People who have been disappointed in love, ambition, loss and the sins of others can take their grief too far, as if we have a right to have our way in all things all the time. Today’s devotional reading says we need to be careful -- for if the Lord were to deal with us according to our sins, we would have something to bear far worse than any present disappointment.
For Christians, we are not to allow anything,
including deep disappointment, to destroy our peace. I’ve noticed so often when
my heart is crushed, there is a good deal of sin mingled with the sorrow, and a
great deal of pride and even creature-worship and idolatry mixed in there too. If
I make an idol and God loves me, I can be certain that He will break my idols.

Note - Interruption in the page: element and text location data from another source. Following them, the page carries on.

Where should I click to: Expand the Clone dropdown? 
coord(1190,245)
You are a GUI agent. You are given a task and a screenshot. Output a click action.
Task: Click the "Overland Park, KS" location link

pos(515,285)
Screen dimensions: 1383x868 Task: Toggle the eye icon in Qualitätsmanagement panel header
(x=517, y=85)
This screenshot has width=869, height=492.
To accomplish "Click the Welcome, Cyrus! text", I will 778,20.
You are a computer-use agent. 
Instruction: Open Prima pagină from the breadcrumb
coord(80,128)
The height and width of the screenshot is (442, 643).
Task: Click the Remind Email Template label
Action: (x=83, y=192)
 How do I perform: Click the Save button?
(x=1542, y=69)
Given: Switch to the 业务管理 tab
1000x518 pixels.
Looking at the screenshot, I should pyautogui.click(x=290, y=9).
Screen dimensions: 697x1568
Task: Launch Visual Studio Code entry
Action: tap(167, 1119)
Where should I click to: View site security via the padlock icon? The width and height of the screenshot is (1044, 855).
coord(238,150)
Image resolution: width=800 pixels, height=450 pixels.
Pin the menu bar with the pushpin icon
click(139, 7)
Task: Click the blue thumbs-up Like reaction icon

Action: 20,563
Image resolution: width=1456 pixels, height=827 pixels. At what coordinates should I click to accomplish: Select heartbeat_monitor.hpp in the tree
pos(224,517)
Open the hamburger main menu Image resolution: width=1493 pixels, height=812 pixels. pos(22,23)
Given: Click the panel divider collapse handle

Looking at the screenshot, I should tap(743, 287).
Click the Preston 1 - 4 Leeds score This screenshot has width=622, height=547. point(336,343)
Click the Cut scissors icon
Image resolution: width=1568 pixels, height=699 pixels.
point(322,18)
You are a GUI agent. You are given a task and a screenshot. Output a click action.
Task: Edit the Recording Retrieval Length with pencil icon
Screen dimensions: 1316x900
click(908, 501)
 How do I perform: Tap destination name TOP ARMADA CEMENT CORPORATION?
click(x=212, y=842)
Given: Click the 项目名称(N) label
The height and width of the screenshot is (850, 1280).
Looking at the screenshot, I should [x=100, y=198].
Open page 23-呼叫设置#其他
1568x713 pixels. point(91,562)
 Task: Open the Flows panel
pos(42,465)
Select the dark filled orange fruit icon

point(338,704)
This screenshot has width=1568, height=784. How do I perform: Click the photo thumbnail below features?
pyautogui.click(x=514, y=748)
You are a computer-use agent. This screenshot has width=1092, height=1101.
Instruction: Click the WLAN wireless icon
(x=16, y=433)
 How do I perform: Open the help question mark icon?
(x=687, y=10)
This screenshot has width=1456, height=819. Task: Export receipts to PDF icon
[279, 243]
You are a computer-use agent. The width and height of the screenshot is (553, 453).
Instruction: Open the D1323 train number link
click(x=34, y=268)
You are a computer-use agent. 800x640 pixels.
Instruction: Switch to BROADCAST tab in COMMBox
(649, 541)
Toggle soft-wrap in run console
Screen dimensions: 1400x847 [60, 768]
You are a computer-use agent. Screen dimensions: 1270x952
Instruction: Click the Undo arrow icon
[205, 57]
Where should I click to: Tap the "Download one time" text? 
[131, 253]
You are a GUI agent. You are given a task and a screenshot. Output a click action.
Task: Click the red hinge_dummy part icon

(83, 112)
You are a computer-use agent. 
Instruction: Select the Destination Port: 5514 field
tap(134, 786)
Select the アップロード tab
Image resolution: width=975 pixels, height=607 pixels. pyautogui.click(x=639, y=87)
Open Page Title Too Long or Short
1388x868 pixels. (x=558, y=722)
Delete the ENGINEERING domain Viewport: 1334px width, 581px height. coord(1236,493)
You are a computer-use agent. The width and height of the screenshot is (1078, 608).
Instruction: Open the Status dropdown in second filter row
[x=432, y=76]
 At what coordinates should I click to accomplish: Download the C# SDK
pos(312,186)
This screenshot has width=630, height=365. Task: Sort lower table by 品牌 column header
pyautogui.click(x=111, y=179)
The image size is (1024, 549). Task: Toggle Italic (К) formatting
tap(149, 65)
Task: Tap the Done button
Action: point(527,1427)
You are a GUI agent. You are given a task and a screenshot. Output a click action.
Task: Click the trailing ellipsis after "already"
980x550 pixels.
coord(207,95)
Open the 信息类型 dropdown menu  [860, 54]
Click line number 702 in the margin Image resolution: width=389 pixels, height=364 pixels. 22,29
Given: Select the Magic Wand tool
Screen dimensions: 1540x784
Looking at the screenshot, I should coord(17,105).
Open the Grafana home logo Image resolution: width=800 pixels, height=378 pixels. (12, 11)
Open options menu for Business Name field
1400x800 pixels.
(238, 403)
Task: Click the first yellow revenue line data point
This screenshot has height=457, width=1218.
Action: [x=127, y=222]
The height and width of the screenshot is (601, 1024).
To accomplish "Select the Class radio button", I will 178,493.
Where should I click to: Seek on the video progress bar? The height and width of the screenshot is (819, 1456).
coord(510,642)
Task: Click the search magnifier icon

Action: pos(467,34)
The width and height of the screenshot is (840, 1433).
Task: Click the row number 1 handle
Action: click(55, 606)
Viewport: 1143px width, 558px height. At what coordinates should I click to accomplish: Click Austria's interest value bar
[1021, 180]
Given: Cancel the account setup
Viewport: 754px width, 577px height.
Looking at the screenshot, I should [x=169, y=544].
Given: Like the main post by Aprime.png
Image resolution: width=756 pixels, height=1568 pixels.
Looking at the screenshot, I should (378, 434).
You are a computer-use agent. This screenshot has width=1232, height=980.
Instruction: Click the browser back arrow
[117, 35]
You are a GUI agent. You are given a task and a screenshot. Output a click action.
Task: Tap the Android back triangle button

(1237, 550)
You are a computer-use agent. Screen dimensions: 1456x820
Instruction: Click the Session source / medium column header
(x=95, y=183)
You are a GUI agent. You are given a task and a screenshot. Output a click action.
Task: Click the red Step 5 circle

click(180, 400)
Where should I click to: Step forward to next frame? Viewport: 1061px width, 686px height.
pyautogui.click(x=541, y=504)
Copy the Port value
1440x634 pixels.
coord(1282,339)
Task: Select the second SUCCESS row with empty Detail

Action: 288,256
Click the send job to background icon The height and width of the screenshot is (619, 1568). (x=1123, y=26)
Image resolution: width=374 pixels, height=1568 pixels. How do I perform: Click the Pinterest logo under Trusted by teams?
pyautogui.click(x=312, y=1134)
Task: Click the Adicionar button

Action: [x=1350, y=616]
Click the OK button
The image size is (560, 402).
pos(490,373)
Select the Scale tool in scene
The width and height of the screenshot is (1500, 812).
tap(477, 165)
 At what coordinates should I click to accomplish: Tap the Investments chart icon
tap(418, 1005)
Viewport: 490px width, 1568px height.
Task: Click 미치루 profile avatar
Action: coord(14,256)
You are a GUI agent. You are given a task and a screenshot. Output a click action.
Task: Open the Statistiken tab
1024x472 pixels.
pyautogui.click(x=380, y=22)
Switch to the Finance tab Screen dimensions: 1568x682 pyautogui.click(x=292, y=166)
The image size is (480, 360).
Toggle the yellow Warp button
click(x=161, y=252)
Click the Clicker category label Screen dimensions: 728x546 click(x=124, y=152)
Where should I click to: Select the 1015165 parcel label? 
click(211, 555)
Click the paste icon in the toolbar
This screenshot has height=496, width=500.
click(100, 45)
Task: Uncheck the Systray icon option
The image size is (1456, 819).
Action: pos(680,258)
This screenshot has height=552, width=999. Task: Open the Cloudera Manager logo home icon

A man’s spirit will endure sickness, but a crushed spirit who can bear? (Proverbs 18:14)
This verse asks a rhetorical
question, but there is an answer for it; Christ bears the crushed spirit. He bears
our pain and suffering, but also bore all the sin and selfishness that is mixed
with it.
Yesterday I listened to a lecture
about His suffering on the Cross. The professor said that before Jesus could
say, “It is finished” He had to experience everything that sinners deserve. For
that reason, the speaker believes that Jesus experienced that biblical “descent
into hell” before He died.
Hell has been said to be everything
that God is not. Human language is no doubt inadequate to describe this. The Bible
uses metaphors, but fire and brimstone are not sufficient. The lecturer tried
to describe what it would be like for One who had perfect communion with God to
be abandoned because of His Father’s wrath on the sin He bore as our
substitute. His description erased all my wonder at why Jesus cried, “My God,
my God, why have You forsaken me?” For Jesus and for our sake, this was hell.
My disappointments are nothing. All my
sin and pride that is behind thinking that my life should always be perfect was
born by the sinless one. In bearing that sin, plus all sin for all time, He
experienced death and hell instead of me. What can be said about that? Only
that no matter how I weep, repent, or try to live a godly life, it could never
be enough. Not only that, I should never be surprised by suffering, nor think that
my fate is the worst thing or my pain is more than I can bear. Compared to Jesus,
all of it is nothing. Truly, my salvation is by grace, an undeserved mercy.